Verkauf trotz Vertrag bis 2008?

Vielleicht hat es nichts mit Lauth zu tun, dass sich der HSV kürzlich von dem Mentaltrainer Jürgen Lohr getrennt hat. Es heißt, die Spieler hätten kein Vertrauen mehr gehabt in den Psychologen. Vielleicht ist es aber auch so, dass der Sportchef Beiersdorfer sich etwas mehr von dem Seelenexperten erhofft hatte. Etwa, dass er dem manchmal verzagt wirkenden Lauth hilft, doch noch ein aggressiver Profi zu werden. Stattdessen kämpft Lauth weiter um mehr Verständnis: ,,Wenn einer keine Emotionsausbrüche zeigt, heißt das nicht, dass ihm das Spiel egal ist.'' Oder er beruhigt sich mit der Erinnerung an das Frühjahr, als er fast immer im Team stand und vier Tore erzielte. Auch sein körperlicher Zustand sei ,,deutlich besser'' als vor den Verletzungen, die ihn mindestens ein Jahr seiner Karriere kosteten.
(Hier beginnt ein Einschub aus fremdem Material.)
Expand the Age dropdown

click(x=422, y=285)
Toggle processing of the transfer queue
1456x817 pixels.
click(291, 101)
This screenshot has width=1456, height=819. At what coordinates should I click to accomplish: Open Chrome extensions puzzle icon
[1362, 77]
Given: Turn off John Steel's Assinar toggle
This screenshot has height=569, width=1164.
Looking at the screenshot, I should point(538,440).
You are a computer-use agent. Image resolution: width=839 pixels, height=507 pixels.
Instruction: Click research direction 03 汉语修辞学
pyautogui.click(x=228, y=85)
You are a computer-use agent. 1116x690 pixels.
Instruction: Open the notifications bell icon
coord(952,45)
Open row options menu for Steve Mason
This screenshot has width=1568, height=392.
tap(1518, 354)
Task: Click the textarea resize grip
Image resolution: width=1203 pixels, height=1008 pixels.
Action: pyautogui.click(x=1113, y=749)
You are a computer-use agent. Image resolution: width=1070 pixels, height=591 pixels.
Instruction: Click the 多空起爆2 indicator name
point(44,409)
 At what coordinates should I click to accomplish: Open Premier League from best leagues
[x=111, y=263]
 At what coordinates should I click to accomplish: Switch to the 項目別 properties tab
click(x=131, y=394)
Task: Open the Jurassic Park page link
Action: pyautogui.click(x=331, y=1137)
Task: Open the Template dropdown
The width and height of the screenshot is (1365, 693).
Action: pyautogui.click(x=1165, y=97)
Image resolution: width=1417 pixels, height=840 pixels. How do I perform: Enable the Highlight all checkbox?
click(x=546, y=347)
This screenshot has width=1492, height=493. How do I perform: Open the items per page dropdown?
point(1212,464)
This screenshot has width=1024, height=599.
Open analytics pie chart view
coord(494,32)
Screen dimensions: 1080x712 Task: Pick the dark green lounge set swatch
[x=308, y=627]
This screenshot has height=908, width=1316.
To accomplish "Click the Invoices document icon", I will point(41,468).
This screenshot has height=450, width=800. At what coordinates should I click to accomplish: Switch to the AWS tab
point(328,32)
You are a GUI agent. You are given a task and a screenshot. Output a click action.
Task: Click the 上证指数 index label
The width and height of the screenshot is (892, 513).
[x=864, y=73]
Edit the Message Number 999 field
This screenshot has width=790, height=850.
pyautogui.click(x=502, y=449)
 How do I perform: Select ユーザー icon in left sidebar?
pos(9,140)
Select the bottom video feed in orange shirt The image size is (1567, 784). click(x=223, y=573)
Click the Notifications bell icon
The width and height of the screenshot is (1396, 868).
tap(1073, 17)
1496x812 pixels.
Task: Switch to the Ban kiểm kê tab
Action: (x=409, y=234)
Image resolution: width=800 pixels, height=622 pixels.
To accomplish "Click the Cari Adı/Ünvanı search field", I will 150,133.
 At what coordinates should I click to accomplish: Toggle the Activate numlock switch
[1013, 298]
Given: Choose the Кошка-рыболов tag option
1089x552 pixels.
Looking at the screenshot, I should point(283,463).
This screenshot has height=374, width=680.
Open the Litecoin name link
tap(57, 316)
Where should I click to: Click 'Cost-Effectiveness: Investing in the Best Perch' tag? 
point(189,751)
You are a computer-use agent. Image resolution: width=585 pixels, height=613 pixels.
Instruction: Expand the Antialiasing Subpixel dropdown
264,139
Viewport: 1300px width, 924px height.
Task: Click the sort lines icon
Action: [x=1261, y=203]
Letzteres bestätigen auch die Fitnesswerte, aber was nützt das, wenn sie nicht auch den Kopf befreien? Inzwischen wird über den baldigen Verkauf des bis 2008 gebundenen Stürmers spekuliert, was Sportchef Beiersdorfer recht halbherzig dementiert. ,,Im Moment denken wir nicht an Transfers'', sagt er. Lauth selbst bekämpft die Zweifel mit dem Hinweis auf die jüngere Vergangenheit: ,,Wenn sie mich hier nicht mehr haben wollten, hätte ich bestimmt nicht die ganze Rückrunde gespielt.'' Er mag noch immer nicht glauben, dass ausgerechnet er, das Symbol des Neubeginns, am Ende als teures Missverständnis in die HSV-Historie eingehen könnte.